Thanks for all the fish! 

by | May 3, 2012 | Advanced Aquarist | 0 comments


Thanks for all the fish!


A dolphin herds mullets toward a fisherman in Laguna, Brazil. Photo by Fábio Daura-Jorge.

Every fall the fishers of Laguna, Brazil cast their nets in the local lagoon hoping to capture small silver fish called mullets.  Normally net fishing is a hit or miss endeavor. However these fishermen have an aquatic ally: a group of local bottlenose dolphins (Tursiops truncatus). What happens is the dolphins in this lagoon herd mullets toward local fishermen and with a characteristic head or tail slap indicate when the fishermen should cast their nets. When the nets are pulled up, they are writhing with mullets. Capturing fish in this way is apparently a sight to behold and without these helpful dolphins, the fishermen would have a much harder time catching the same amount of fish. This coordinated fishing activity has happened for generations and begs the question: why would a group of dolphins help humans with fishing and what benefit are the dolphins receiving from this behavior?

A group of researchers led by Fábian Daura-Jorge wondered these exact questions and detailed their findings yesterday in in the journal Biology Letters.

The scientists learned that not all of the lagoon’s dolphin population take part in the coordinated fishing activities. Only one-third of the local dolphin population of 50 actively help. The other two-thirds hang back and do not participate in the herding behavior. Daura-Jorge’s group learned that the dolphins that exhibited this coordinated behavior also tended to have more close associations together leading the researchers to speculate that the helpful fishing behavior is, in fact, a learned behavior.

Dolphins with tighter bonds, [Fábian Daura-Jorge] explains, might be more inclined to pick up each other’s unique behavior. Dolphins and their close relatives certainly can swap unique behaviors from animal to animal, scientists say.

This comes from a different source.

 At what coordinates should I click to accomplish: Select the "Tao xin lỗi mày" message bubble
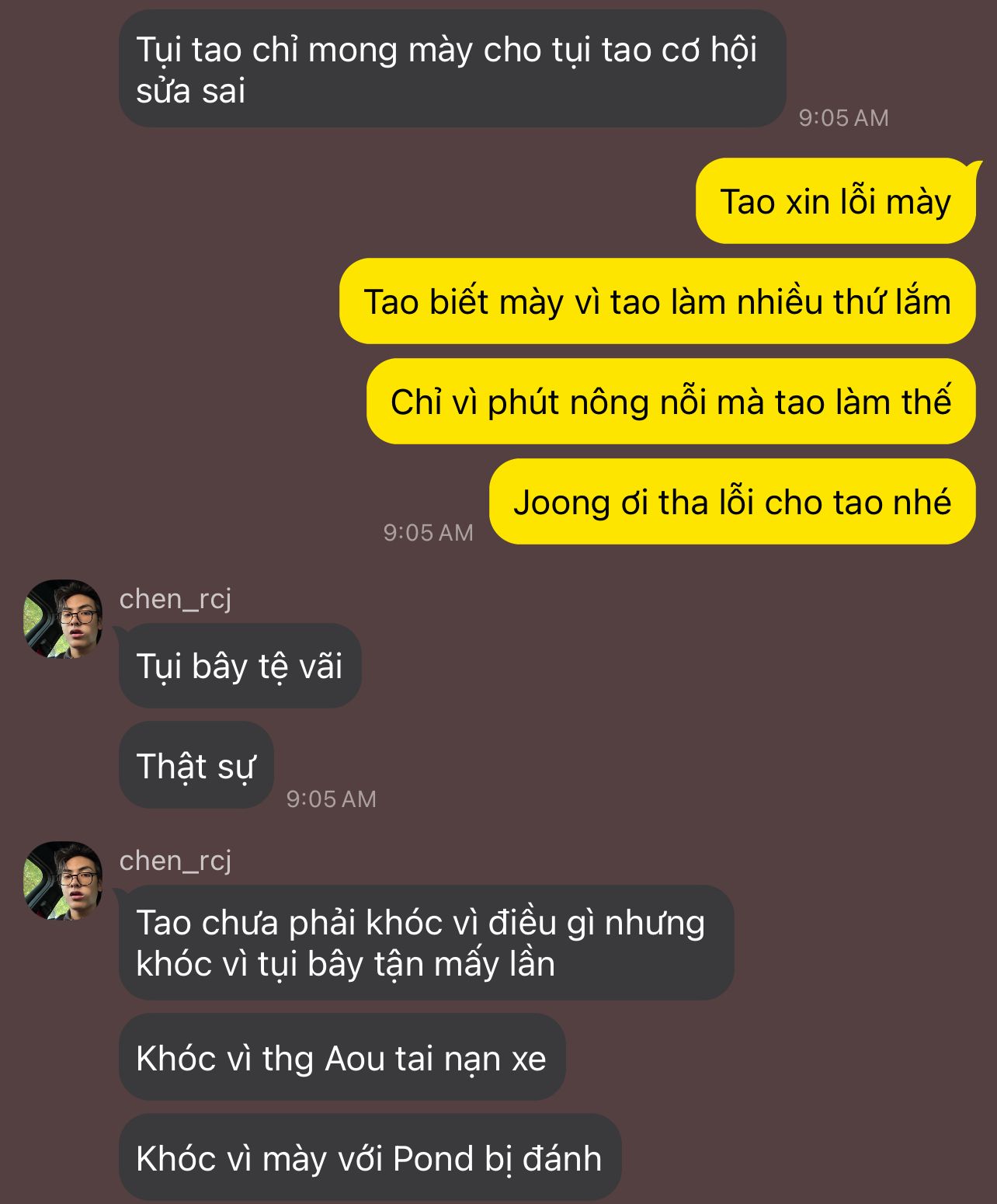tap(835, 201)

Young dolphins living in Australia’s Shark Bay, for instance, learn from their mothers how to cover their noses with dead sponges—a nifty trick that keeps them from getting scraped.

During the course of the study, mother dolphins in this group were also observed to nudge their young toward mullet suggesting that the mothers were trying to teach their young how to coordinate fishing tactics.

Nevertheless, the coordinated fishing tactics between the bottlenose dolphins and fishermen are vitally important as without this helpful relationship, the fishermen could not make a living from fishing.